From the above output, you can see the total number of chunks and the text of the first chunk.
Next, we vectorize these text chunks using OpenAI’s embeddings and FAISS for efficient similarity search.
embeddings = OpenAIEmbeddings()
embedding_vectors = FAISS.from_texts(text_chunks, embeddings)
The embedding_vectors now represent our document in a vector space, ready for similarity searches based on queries.
Extracting Information from Research Papers
With our document vectorized, we can now extract information from our research paper. We load a question-answering chain using Langchain’s load_qa_chain function and OpenAI’s language model:
from langchain.chains.question_answering import load_qa_chain
from langchain.llms import OpenAI
qa_chain = load_qa_chain(OpenAI(),
chain_type="stuff")
You can now ask questions about the content of the research paper. To do so, you must pass the question string to the similarity_search() method of the embedding_vectors object.
The similarity_search() method finds the most relevant chunks of text for our question.
Next, you need to execute the qa_chain using the run() method. The run() method accepts the chunks returned by the similarity_search() method and the question string as parameter values.
The qa_chain processes the similarity chunks and input questions to provide an answer.
Let's now see some examples.
The following script successfully returns the list of datasets used in the paper. (You can verify the response by reviewing section 3.2 of the research paper we are analyzing).
question = "Can you give me a list of datasets used in this paper?"
research_paper = embedding_vectors.similarity_search(question)
qa_chain.run(input_documents = research_paper,
question = question)
Output:
' The datasets used in this paper include Book Corpus and English Wikipedia, CC-NEWS, OpenWebText, and Stories.'
Similarly, the script below summarizes the results from the paper.
question = "Can you summarize the benchmark results from the paper?"
research_paper = embedding_vectors.similarity_search(question)

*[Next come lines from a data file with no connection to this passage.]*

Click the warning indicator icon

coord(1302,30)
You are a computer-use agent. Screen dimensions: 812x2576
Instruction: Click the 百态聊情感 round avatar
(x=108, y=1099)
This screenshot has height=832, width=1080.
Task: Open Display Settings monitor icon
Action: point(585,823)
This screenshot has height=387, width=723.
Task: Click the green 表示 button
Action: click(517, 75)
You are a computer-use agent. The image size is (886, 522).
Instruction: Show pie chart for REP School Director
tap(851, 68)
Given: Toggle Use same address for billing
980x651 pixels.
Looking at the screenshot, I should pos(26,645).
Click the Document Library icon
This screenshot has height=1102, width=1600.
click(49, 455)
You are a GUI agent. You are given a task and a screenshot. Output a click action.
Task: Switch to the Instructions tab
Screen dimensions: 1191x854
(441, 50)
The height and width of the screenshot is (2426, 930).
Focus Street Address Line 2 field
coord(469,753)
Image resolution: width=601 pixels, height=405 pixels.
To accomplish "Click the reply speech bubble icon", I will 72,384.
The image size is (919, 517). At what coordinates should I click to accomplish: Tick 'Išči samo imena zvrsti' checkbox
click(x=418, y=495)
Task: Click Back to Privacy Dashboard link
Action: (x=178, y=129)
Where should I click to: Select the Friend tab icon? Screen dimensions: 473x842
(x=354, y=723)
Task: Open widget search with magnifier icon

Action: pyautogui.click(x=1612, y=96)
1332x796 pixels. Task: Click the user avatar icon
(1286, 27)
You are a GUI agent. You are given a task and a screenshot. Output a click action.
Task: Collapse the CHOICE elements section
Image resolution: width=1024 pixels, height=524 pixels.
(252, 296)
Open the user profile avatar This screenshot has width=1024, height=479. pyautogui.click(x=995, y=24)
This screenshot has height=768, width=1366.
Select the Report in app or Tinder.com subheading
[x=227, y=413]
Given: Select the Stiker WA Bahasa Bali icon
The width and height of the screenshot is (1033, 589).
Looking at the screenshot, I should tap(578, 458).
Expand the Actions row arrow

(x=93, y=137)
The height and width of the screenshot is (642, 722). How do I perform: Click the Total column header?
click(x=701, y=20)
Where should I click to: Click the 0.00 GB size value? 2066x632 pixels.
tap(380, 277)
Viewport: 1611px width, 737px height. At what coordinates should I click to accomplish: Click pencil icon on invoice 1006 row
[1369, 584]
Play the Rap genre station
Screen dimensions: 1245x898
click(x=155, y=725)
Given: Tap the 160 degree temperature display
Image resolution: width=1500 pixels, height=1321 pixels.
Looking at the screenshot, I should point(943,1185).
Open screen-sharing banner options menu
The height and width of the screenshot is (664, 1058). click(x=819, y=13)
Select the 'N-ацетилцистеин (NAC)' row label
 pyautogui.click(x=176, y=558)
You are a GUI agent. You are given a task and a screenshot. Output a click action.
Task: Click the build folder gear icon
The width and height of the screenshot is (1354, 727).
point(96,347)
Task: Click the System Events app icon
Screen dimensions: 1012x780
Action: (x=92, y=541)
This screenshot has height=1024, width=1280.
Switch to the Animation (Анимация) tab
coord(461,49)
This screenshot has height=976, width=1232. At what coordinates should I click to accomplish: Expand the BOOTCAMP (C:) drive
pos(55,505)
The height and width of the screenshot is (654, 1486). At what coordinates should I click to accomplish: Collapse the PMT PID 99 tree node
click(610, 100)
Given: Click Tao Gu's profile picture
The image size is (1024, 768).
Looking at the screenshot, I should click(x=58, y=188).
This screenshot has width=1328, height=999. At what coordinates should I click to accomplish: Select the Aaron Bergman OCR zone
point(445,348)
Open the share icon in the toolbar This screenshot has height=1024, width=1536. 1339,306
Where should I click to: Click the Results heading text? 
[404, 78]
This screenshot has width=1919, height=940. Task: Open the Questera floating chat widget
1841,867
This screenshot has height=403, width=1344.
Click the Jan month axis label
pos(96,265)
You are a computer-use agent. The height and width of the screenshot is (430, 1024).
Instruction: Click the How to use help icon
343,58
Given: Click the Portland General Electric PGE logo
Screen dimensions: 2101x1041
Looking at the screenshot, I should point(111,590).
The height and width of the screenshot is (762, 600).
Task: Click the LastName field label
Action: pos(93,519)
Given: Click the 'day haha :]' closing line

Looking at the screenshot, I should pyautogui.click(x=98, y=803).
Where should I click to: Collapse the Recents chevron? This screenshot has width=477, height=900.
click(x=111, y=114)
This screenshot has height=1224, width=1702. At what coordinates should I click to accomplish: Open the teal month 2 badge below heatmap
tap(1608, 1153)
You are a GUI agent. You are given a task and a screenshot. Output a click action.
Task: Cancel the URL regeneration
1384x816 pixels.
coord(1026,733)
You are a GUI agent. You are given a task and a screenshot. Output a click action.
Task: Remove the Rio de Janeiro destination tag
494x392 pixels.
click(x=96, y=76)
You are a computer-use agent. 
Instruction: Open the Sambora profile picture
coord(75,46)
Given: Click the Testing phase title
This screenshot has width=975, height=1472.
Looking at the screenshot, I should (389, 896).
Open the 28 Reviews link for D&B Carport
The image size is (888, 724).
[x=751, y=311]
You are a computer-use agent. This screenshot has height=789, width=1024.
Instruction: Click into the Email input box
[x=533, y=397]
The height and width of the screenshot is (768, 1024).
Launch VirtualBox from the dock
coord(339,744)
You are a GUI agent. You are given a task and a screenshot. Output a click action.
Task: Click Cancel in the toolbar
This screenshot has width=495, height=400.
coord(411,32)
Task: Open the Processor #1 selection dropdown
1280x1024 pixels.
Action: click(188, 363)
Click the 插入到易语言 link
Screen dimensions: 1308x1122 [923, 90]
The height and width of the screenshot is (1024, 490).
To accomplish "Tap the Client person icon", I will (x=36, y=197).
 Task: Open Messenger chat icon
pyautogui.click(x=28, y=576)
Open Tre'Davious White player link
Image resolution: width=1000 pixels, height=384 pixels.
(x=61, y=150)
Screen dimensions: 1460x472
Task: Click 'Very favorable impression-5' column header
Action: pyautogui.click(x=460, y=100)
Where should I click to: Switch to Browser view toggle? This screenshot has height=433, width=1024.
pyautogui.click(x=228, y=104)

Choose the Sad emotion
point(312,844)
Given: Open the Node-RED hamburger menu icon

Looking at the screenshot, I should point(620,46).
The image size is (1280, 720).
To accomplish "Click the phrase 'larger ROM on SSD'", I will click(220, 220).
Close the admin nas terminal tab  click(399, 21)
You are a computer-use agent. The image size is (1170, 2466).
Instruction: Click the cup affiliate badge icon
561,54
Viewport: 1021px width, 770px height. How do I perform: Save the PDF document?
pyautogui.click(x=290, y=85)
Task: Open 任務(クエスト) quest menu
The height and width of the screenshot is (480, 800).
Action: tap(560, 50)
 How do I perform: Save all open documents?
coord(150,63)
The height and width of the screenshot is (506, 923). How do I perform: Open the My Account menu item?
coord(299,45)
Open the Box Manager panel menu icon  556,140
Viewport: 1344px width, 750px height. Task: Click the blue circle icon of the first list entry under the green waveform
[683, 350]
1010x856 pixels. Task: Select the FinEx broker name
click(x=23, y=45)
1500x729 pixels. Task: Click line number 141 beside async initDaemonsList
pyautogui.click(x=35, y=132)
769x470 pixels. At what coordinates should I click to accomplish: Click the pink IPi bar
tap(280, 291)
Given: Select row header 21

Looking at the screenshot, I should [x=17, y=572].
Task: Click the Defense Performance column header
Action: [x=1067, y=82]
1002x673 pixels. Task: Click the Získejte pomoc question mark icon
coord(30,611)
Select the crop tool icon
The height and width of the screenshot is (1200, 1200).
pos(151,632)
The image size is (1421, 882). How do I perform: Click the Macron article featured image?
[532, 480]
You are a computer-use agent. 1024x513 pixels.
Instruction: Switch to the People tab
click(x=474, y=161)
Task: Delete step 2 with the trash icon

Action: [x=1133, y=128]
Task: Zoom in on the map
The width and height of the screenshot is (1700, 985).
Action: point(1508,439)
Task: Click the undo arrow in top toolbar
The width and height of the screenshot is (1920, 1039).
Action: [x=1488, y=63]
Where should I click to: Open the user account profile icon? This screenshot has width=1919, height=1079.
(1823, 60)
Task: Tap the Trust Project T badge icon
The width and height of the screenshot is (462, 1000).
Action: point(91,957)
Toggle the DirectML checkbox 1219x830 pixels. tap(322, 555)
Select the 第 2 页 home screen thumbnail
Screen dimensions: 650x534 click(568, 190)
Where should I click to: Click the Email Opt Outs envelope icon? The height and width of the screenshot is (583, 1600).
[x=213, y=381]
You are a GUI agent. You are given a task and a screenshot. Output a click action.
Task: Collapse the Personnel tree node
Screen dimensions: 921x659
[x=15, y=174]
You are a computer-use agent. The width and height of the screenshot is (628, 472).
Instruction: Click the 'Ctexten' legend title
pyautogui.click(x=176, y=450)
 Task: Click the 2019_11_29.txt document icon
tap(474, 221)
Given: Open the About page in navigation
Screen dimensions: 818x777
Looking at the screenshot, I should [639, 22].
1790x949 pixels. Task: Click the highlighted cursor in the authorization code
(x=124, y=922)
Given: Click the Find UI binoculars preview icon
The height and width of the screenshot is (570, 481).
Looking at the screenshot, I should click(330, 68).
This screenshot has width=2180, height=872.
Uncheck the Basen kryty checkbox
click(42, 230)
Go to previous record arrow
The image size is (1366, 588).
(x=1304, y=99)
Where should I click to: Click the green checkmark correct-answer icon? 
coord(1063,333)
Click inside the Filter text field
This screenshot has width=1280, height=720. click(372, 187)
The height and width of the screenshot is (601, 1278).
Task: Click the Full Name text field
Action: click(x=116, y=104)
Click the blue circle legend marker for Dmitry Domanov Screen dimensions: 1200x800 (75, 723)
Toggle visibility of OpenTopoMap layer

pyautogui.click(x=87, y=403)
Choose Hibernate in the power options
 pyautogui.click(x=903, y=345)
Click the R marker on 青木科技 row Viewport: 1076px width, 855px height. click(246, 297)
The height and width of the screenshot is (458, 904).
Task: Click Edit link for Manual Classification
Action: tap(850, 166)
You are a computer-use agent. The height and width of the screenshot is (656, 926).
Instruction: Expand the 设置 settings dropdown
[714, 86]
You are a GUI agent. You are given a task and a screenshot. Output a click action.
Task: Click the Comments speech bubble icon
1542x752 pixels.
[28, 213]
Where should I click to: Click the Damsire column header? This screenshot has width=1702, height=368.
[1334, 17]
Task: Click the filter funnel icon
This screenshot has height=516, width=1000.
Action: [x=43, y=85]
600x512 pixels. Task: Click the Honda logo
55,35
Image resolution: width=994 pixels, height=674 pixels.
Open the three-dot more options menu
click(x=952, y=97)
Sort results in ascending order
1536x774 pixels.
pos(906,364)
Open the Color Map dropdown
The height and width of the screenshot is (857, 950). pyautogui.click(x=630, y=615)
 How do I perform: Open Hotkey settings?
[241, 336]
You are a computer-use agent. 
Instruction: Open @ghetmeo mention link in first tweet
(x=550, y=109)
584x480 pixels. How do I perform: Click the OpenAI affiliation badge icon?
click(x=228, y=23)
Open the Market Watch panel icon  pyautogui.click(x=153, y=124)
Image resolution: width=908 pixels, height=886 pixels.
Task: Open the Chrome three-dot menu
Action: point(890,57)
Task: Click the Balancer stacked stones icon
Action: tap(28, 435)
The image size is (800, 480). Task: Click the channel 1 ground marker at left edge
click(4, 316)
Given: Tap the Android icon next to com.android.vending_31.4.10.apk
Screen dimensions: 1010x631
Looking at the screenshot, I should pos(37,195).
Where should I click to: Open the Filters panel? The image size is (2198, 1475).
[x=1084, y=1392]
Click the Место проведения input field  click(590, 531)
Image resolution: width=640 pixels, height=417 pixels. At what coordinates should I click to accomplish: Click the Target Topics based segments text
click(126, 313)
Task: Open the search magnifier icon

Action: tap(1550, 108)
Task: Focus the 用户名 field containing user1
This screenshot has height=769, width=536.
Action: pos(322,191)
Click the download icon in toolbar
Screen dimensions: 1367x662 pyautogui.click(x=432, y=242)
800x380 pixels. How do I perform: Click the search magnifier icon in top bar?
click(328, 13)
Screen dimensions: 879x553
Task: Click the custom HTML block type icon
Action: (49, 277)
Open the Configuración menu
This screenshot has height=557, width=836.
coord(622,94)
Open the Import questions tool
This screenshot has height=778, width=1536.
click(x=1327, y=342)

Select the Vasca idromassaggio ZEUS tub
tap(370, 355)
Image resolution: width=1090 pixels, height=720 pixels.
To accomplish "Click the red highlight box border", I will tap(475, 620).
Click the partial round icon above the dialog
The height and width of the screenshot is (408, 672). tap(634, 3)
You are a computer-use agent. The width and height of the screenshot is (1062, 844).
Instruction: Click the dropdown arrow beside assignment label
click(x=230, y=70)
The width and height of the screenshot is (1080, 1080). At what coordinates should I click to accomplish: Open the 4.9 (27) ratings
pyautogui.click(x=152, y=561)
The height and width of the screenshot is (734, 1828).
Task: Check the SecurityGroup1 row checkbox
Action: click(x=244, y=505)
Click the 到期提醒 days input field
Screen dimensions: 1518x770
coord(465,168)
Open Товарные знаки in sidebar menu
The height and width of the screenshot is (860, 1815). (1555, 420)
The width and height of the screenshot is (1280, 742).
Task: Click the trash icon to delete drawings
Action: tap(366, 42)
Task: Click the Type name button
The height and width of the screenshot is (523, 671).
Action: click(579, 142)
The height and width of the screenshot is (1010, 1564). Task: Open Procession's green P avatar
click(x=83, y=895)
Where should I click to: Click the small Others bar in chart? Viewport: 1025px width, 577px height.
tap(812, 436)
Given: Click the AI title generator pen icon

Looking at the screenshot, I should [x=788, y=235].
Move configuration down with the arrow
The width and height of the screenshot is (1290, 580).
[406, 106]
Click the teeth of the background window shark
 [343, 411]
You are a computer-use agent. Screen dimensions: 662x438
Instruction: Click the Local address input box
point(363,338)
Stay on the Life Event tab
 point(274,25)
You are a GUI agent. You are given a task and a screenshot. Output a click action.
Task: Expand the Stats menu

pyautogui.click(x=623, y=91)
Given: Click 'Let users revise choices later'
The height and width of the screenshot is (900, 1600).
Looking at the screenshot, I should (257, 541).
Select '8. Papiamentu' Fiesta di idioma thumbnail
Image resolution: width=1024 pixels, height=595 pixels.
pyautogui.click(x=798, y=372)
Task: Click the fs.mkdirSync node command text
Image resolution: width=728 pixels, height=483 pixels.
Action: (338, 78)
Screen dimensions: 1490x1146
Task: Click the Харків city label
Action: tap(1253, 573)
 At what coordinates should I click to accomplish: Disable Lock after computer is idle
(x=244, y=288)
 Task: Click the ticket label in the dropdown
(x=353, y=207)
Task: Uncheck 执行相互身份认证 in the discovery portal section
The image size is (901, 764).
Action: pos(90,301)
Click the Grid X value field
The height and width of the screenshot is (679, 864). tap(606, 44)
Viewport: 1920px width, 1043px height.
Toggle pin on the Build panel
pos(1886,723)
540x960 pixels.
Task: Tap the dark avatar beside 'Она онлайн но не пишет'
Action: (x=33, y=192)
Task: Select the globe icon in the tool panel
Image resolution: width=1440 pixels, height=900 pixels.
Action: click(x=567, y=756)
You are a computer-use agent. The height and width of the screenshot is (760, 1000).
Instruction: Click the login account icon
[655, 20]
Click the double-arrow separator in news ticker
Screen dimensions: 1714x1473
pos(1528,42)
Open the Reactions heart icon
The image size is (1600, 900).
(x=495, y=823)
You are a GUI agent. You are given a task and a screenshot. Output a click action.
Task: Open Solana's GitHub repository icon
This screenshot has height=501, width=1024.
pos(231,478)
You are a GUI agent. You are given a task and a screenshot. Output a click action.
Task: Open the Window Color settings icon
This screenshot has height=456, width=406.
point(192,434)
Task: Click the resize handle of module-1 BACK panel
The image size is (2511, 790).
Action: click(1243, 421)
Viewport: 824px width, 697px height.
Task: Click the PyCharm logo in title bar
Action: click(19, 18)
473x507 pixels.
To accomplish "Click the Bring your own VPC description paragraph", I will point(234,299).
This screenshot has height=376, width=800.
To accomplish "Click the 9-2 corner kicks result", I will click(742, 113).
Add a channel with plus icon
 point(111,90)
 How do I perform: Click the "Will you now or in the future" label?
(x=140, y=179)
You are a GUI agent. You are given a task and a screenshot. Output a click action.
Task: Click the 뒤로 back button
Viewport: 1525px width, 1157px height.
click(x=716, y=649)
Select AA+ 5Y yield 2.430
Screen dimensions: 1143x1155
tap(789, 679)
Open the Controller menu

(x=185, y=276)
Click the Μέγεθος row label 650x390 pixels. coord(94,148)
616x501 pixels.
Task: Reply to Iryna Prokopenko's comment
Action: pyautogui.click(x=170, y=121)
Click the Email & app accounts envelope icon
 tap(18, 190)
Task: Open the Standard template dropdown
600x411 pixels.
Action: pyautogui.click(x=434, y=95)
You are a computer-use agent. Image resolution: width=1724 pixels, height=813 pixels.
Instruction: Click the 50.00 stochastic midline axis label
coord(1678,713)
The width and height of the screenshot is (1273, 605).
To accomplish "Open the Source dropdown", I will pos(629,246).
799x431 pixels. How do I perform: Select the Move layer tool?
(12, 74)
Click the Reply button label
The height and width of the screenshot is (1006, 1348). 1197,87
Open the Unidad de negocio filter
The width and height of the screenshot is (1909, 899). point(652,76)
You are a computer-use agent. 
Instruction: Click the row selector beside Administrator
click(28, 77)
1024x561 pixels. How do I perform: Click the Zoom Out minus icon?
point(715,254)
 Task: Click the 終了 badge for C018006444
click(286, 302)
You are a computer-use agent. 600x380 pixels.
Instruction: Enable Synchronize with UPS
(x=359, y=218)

qa_chain.run(input_documents = research_paper,
question = question)
Output:
' The paper found that RoBERTa trained for 500K steps outperformed XLNet LARGE across most tasks on GLUE, SQuaD, and RACE. On GLUE, RoBERTa achieved state-of-the-art results on all 9 of the tasks in the first setting (single-task, dev) and 4 out of 9 tasks in the second setting (ensembles, test), and had the highest average score to date. On SQuAD and RACE, RoBERTa trained for 500K steps achieved significant gains in downstream task performance.'
To streamline the process, we define a method get_answer() that takes a list of questions and returns their answers.
def get_answer(questions):
answers = []
for question in questions:
research_paper = embedding_vectors.similarity_search(question)
answer = qa_chain.run(input_documents = research_paper,
question = question)
answers.append(answer)
return answers
Finally, we use the rich module to print the questions and their corresponding answers in a formatted manner.
from rich import print
questions = ["Can you give me a list of datasets used in this paper?",
"What are the evaluation metrics used in the paper?",
"Can you summarize the benchmark results from the paper?"]
answers = get_answer(questions)
for i in range(len(questions)):
print(f"[bold]Question: {i+1}: {questions[i]} [/bold]")
print(f"[bold]Answer:[/bold] {answers[i]}")
print("==================================================")
Output:
Conclusion
In conclusion, the Python Langchain module provides a powerful combination for extracting information from PDF documents such as research papers. By automating the process of reading, chunking, vectorizing, and querying documents, we can significantly reduce the time spent on literature review, allowing us to focus on the creative and analytical aspects of our work. The future of research is here, and it’s automated, efficient, and accessible.